Prepare yourself for the following:

Best-case scenario – Your teen is an exemplary driver and respects the rules of the road. However, not all teen driving accidents are their own fault. Other drivers may not be as aware of the potential dangers of distracted driving, or may have a blatant disregard for them. Once you’ve taught your teen basic safety and driving rules, teach them to remain cautious of other drivers at all times.

Worst-case scenario – Your teen is prone to driving distractions. This is common among teen drivers, and though it is a cause for concern, it doesn’t have to be a deal breaker between your child and the road.

Enter stage three – the distracted teen driver.

Stage 3: After your teen breaks the rules.

Traffic violations, fender benders, and close-calls can shake your confidence in your teenage driver (as well as the confidence of your teen!). While it’s easy to overreact in a situation where your child’s safety is at risk, be patient and go back to educating your child on safe driving habits.

Next Steps

Take corrective action. Teach your teen to take responsibility for his or her mistakes. Remember to reiterate the dangers of distractions on the road. While some parents may result to extreme measures such as revoking driving privileges or grounding for long periods of time, creative discipline can be an encouraging way to teach right from wrong.

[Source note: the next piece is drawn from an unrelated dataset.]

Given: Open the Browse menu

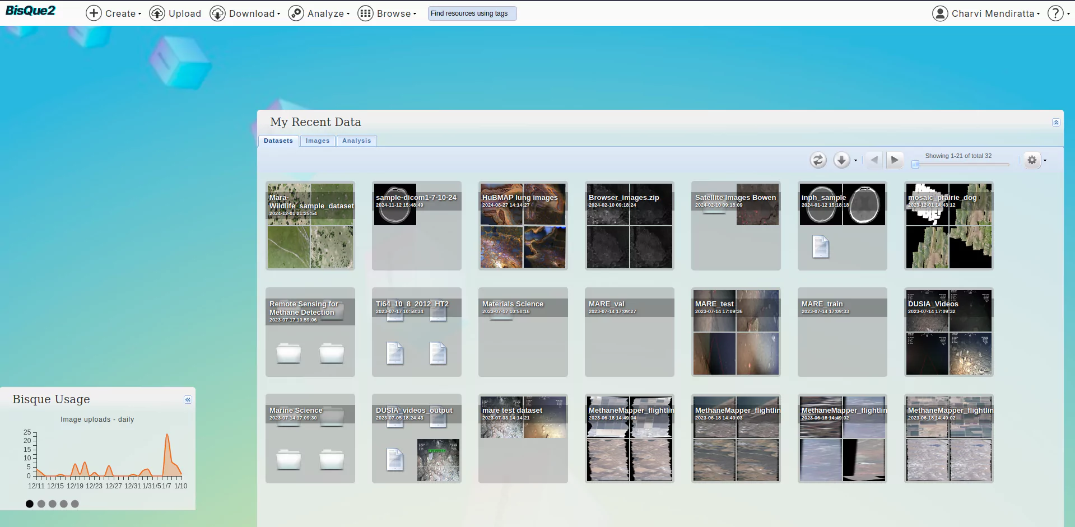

These tips can prove effective for disciplining a distracted teen driver:

     Completion of a defensive driving course and/or online safety videos
     Mandatory community service to reinstate driving privileges
     Limit driving to fewer hours with increased stipulations

Your teen driver will require continued reinforcement of driving guidelines to prevent distraction. Remember to lead by example whenever you are driving with your teen.

If you find that your methods are ineffective in preventing distractions, intervention through alternative disciplinary methods will be required. In severe cases where a teen has been involved in repeated instances of distracted driving, consider monitoring behaviors using GPS in-car technology.